Я думаю о Шонни, который подозрительно затих в соседней комнате.

– Да брось, я только что позвонил. Как твой парнишка? Он держался молодцом, хотя и не понял слово, которое я сказал.

– У тебя забавный акцент. – Я улыбаюсь. Люблю его голос.

– Говори за себя, Атланта. Я слышал, что такое южный акцент…

– Нет!

– Да! Несколько раз на этой неделе.

Я хмыкаю, и моя улыбка становится шире. Мы созванивались с Мередит несколько раз за эти каникулы, но с ней никогда не было так весело, как с Сент-Клэром. Я перебираюсь с телефоном в гостиную, где Шонни свернулся калачиком в обнимку с моим песчаным человеком.

Мы с Сент-Клэром вместе смотрим обратный отсчет. У нас с Сан-Франциско разница в три часа, но это неважно. Едва бьет полночь, мы дуем в воображаемые рожки и взрываем воображаемые хлопушки. И три часа спустя, когда полночь бьет у него, мы празднуем снова.

И впервые с тех пор, как я вернулась домой, я абсолютно счастлива. Даже странно. Дом! Как можно было так долго хотеть вернуться домой, чтобы приехать и обнаружить, что его больше нет. Быть здесь, в доме своего детства, и понимать, что настоящий дом теперь в другом месте.

Хотя это и не совсем так.

Я скучаю по Парижу, но это не мой дом. Скорее мне не хватает чего-то иного. Теплоты в телефонном разговоре. Возможно ли, что в действительности дом – это не место, а человек? Раньше моим домом была Бридж. Возможно, теперь моим новом домом стал Сент-Клэр.

Я прокручиваю это в голове снова и снова до тех пор, пока наши голоса не стихают, и мы замолкаем. Просто составляем друг другу компанию. Мое дыхание. Его дыхание. Мое дыхание. Его дыхание.

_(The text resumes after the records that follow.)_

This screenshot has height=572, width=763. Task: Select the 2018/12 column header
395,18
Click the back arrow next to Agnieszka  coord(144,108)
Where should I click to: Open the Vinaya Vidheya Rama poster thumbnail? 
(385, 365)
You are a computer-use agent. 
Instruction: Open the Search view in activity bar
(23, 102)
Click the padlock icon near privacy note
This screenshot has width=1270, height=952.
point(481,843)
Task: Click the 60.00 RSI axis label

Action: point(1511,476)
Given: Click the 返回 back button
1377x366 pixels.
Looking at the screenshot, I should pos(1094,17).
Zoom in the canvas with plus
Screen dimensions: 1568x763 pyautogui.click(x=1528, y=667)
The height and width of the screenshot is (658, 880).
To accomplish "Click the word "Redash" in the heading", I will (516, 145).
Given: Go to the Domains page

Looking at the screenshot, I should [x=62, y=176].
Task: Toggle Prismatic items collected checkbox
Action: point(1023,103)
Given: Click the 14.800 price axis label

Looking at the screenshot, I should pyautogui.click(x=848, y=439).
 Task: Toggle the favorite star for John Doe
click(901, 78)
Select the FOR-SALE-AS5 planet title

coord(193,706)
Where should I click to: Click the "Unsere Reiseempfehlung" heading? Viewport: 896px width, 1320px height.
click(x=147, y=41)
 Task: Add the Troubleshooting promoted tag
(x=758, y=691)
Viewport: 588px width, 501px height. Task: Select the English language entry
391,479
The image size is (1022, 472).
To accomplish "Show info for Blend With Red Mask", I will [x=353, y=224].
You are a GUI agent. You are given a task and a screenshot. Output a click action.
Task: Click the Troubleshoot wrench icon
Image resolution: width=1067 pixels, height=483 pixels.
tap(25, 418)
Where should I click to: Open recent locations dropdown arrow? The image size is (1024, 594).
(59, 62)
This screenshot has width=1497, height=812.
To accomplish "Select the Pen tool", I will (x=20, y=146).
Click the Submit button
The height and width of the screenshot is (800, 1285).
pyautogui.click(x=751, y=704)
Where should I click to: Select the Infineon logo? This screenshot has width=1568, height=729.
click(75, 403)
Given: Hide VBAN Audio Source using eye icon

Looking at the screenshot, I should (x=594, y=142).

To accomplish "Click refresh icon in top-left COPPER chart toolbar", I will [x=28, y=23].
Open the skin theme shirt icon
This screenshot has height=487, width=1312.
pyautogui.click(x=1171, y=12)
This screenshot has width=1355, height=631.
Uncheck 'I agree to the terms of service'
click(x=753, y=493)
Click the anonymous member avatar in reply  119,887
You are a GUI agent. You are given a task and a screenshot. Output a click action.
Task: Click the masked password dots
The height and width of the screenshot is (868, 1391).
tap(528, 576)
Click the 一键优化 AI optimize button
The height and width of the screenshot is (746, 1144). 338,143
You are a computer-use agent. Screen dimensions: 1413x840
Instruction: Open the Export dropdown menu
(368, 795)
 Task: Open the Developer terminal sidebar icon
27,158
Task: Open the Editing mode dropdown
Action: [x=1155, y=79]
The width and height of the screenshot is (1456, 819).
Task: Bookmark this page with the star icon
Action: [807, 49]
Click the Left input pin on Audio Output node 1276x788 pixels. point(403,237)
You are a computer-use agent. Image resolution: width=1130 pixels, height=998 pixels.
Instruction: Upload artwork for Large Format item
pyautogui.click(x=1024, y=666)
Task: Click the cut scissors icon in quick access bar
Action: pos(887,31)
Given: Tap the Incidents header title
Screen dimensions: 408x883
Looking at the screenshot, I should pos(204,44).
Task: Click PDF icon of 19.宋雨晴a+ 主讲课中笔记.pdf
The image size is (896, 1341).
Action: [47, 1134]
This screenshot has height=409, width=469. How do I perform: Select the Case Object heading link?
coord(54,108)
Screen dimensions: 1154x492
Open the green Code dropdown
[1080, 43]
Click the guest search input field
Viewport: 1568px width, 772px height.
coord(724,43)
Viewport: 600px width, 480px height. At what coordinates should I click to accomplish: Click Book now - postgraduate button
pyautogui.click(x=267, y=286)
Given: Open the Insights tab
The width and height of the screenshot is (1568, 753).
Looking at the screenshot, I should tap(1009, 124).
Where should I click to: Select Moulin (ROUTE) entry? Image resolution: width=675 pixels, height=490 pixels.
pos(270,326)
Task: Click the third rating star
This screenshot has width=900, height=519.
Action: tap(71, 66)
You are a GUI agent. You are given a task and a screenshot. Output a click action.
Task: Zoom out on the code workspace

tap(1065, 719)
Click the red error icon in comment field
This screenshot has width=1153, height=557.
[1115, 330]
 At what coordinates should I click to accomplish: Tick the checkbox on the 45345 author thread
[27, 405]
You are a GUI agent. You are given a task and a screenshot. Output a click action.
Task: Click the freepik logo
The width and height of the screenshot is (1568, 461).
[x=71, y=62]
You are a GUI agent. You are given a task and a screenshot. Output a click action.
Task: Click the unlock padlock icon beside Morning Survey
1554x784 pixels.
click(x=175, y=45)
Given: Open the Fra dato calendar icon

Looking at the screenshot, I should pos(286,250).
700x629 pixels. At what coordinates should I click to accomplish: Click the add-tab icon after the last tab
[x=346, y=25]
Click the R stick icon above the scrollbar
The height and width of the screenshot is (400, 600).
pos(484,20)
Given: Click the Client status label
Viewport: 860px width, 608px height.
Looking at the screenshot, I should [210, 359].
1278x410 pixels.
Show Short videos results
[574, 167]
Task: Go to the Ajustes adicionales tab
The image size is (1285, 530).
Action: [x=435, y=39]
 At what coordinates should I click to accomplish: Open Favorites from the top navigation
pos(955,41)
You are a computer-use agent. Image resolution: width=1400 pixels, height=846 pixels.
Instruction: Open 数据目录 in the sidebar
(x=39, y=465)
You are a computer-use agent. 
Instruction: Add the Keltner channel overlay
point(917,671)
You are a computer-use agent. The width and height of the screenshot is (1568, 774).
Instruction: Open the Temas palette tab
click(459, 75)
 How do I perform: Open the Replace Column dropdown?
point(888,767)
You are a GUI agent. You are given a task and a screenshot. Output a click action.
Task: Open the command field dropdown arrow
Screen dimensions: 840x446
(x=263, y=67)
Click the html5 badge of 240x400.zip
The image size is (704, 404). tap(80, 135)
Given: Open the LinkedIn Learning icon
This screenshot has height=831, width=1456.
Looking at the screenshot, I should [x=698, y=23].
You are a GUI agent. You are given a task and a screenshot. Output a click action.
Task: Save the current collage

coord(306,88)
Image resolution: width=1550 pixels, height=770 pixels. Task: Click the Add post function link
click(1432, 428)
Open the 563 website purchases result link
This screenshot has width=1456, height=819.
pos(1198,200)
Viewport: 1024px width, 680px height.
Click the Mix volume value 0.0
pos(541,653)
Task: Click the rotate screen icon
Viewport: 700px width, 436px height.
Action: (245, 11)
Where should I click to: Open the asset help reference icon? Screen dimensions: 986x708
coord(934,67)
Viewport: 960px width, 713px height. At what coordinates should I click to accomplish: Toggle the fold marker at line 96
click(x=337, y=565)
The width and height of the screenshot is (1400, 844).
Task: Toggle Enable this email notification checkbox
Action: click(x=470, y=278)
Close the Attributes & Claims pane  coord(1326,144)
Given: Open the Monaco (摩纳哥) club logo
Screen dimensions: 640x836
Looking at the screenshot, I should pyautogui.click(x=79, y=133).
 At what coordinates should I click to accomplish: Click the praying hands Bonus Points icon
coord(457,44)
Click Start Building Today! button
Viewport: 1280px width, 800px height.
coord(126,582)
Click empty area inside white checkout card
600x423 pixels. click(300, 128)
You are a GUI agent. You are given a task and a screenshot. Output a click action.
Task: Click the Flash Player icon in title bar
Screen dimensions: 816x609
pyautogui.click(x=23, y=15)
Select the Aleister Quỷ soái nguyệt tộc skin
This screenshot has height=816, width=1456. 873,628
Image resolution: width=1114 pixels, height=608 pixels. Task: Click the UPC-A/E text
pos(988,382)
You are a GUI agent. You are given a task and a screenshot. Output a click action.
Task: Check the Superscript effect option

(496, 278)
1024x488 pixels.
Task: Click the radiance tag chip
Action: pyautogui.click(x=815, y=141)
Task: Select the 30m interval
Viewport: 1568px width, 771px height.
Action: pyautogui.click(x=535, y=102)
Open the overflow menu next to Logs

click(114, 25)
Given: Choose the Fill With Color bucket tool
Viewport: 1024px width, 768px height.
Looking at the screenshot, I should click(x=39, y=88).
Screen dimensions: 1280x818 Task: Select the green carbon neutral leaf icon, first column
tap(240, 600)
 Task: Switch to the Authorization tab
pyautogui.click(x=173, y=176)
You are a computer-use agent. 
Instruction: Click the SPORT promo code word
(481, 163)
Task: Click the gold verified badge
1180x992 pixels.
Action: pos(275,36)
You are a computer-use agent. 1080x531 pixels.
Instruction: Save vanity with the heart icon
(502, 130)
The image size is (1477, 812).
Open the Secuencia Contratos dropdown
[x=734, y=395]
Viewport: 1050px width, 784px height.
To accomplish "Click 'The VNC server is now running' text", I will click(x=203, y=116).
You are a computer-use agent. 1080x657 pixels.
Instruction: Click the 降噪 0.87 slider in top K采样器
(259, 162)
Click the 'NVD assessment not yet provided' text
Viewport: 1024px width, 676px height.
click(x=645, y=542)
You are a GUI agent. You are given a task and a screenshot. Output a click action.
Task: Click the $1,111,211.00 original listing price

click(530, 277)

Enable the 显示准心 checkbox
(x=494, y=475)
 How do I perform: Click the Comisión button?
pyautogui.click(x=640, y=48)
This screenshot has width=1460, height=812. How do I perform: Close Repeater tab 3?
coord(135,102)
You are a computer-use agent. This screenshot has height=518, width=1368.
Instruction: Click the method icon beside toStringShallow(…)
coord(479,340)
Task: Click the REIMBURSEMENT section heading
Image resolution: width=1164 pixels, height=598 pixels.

Может, я никогда Сент-Клэру и не признаюсь, но это правда.

Это дом. Мы двое.

Глава тридцатая

Мне грустно от того, с каким облегчением я возвращаюсь во Францию. Это мой первый рейс в одиночестве. К тому моменту, как самолет приземляется в аэропорту Шарля де Голля, я уже с нетерпением ожидаю возвращения в Американскую школу, даже если это означает, что мне придется самой добираться до нее на метро. Кажется, я уже почти не боюсь ездить одна.

Это неправильно. Ведь так?

Однако доехать до Латинского квартала оказывается легко и просто, и, прежде чем я успеваю что-либо осознать, я уже открываю свою дверь и распаковываю чемоданы. Общежитие гудит. Ребята возвращаются после каникул. Я смотрю сквозь шторы на ресторанчик на другой стороне улицы. Оперной дивы не видно, но сейчас только полдень. Она должна появиться вечером. И я непроизвольно улыбаюсь.